EXERCISE BRIEF:
Restate every line below word for word, but drop each picture.

Stored items:

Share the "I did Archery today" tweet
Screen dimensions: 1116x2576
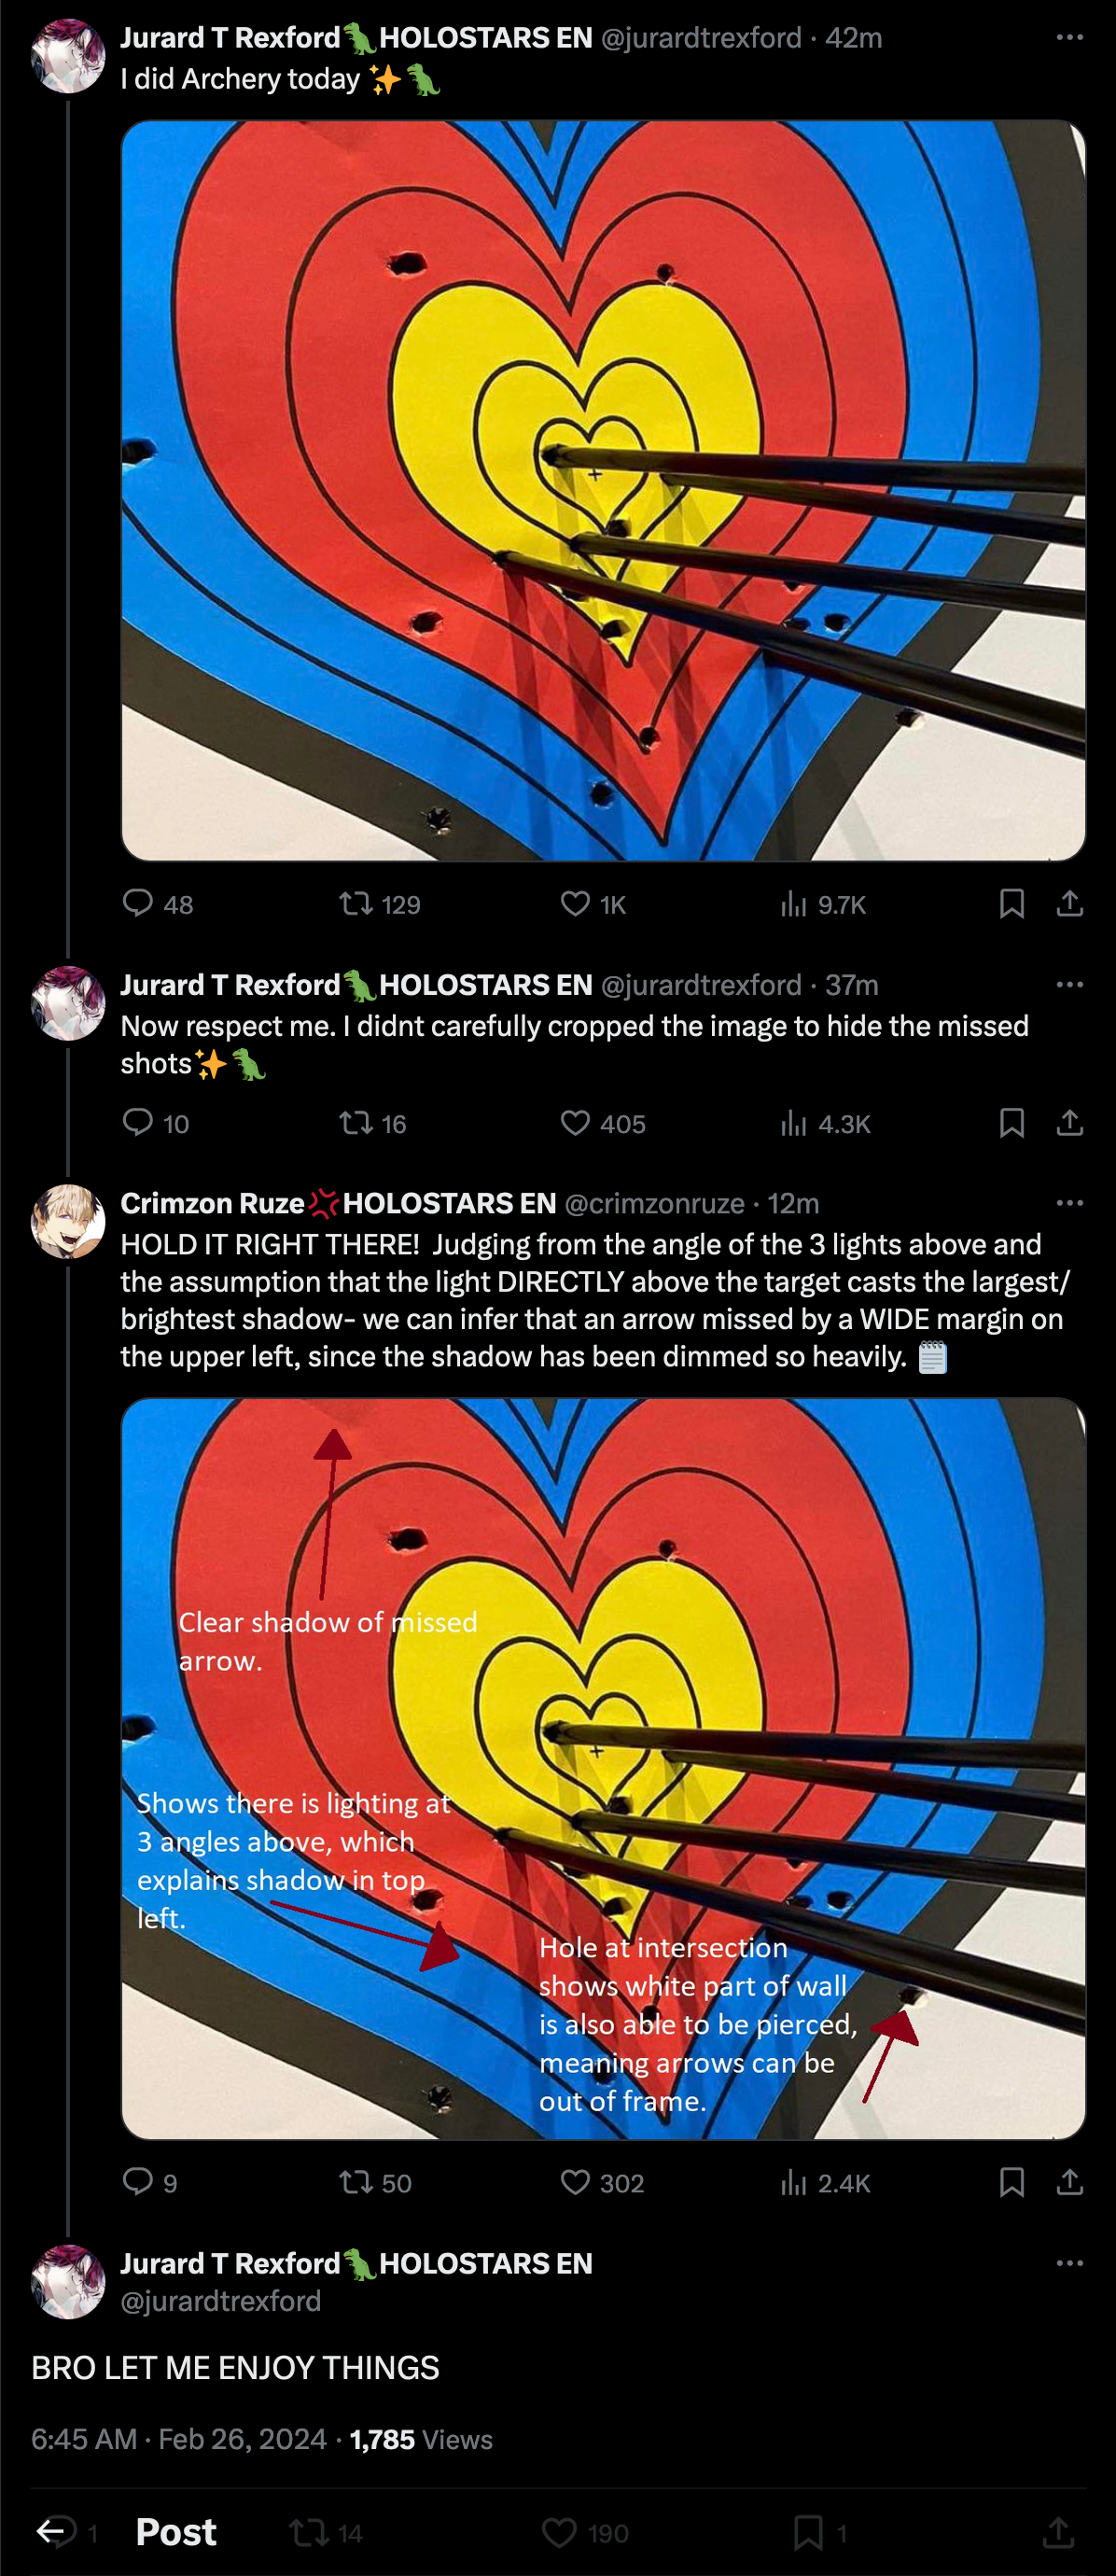[x=1069, y=903]
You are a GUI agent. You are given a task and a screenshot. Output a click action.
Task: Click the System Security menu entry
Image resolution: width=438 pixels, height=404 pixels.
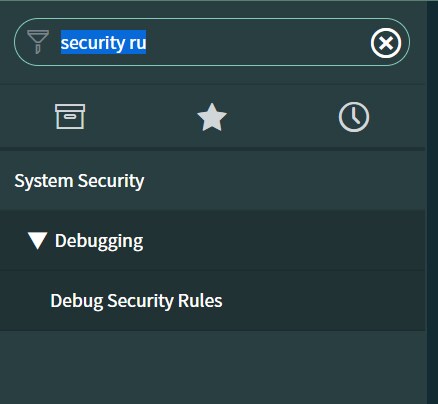coord(79,181)
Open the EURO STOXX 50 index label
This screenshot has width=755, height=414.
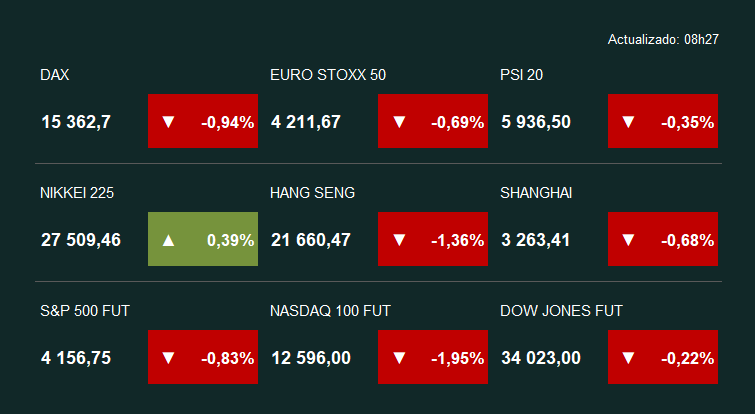(x=328, y=75)
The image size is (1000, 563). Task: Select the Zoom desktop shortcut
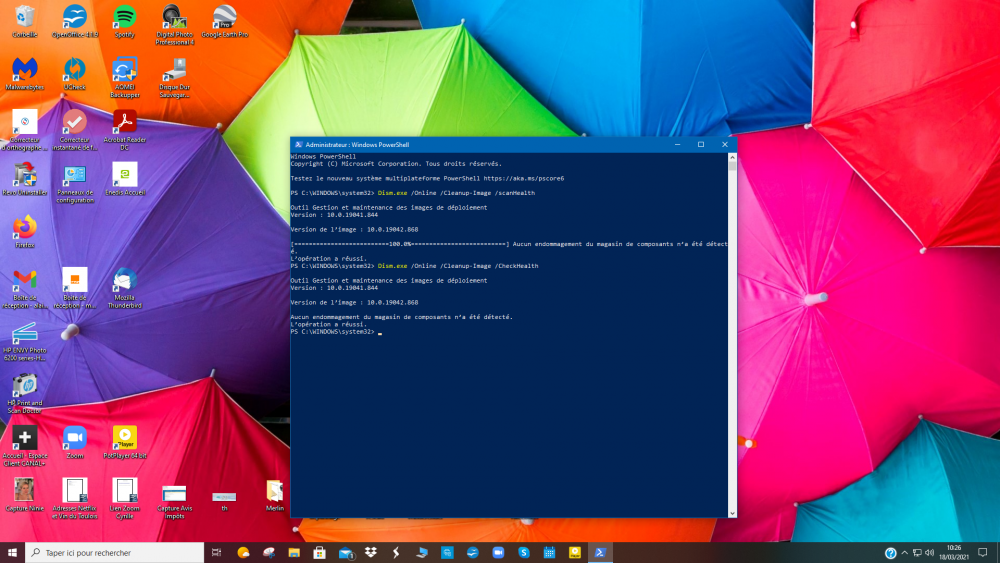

EXERCISE RESULT:
Share the "I did Archery today" tweet
Screen dimensions: 1116x2576
[x=1069, y=903]
You are a GUI agent. You are given a task and a screenshot. Output a click action.
Task: Click the System Security menu entry
Image resolution: width=438 pixels, height=404 pixels.
coord(79,181)
Open the EURO STOXX 50 index label
This screenshot has width=755, height=414.
(x=328, y=75)
The image size is (1000, 563). Task: Select the Zoom desktop shortcut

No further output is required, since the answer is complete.